Process Mining as a Mean of Process Optimisation

A Qualitative Analysis of the Resistance to Process Mining in Swiss Financial Institutions

Process Mining as a Mean of Process Optimisation
Unveiling the Hidden Insights: Witness the complex system landscape in action, seamlessly collecting data for powerful process mining (Source: https://www.kbc.global/process-optimization/technology/real-time-process-optimization/)

Topic

Process mining is a helpful process management technique that enables business processes to be analysed and evaluated based on data originating from IT-systems. However, due to its novelty and complexity, companies in the Swiss financial industry resist implementing process mining in their operations. Therefore, this paper aims to provide a profound understanding of process mining by discussing its functionality, benefits, and limitations. This thesis focuses on the exploration of challenges arising from introducing process mining in Swiss financial institutions.  By providing key success factors of implementing and applying process mining, managerial implications to hold up against resistance are provided. A Qualitative Analysis of the Resistance to Process Mining in Swiss Financial Institutions.

Relevance

Organisations strive to enhance their efficiency, profitability, and flexibility to remain competitive. Therefore, process-based approaches including process management practices have emerged for analysing, optimising, and controlling business processes. However, current solutions primarily offer qualitative insights based on individuals’ perception. To address this limitation, process mining gained attention for visualising, evaluating, and improving business processes. However, current literature of process mining focuses on the technical and mathematical aspects and neglects the strategic and organisational aspects of its implementation. Consequently, the practical application of process mining within organisations, particularly in Swiss financial institutions, remains under-explored, leading to resistance and challenges, which must be addressed.

Results

Process mining is perceived as a beneficial extending technique to current business process management practices by providing transparency, enabling continuous improvement, enhancing efficiency, and supporting data-driven decision-making. However, multiple challenges such as data availability, data quality, data privacy, and complex IT system landscapes in financial institutions lead to resistance. Furthermore, challenges in an organisational context and the missing expertise on data-driven business increases this resistance. Holding up against this resistance requires Swiss financial institutions to integrate business process management into their corporate strategy, to create a process-oriented and data-driven culture, to secure management support, and to modernise IT systems.

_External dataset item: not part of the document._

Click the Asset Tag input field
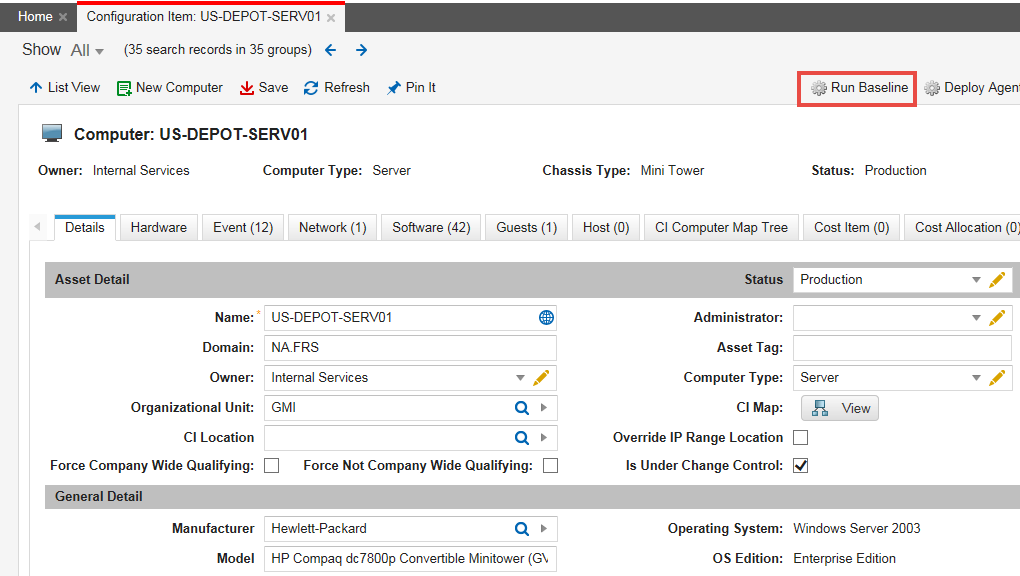The height and width of the screenshot is (576, 1020). 901,348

Implications for Practitioners

  • Managers should actively embrace process mining as a valuable technique to enhance business process management practices, however, the discipline of process management must be well-establish and strategically aligned with the overall strategy
  • Swiss financial institutions must further digitise their processes, modernise their IT infrastructure, and establish a data management plan to collect, store, process, and interpret data accurately, which will consequently lead to successful use cases of process mining
  • Swiss financial institutions must foster a process-oriented and data-driven culture within the organization. Without trust in data, an organisation and people cannot benefit from its valuable information.
  • Mangers must include all relevant stakeholders when implementing process mining from the beginning to ensure transparent communication, a profound understanding of the technique and to define company-wide objectives for the use of process mining

Methods

This study followed a qualitative approach, as the topic of process mining is new to research and needs to be explored. The data was first collected by means of secondary data, conducting existing literature on process mining. This helped to determine the current state of art of process mining with its benefits and limits. By applying a qualitative approach in using semi-structured expert interviews, current challenges in the integration of process mining in Swiss financial institutions were explored and analysed. With an iterative coding approach, the primary data was analysed and conclusions on the resistance to process mining initiatives could be drawn.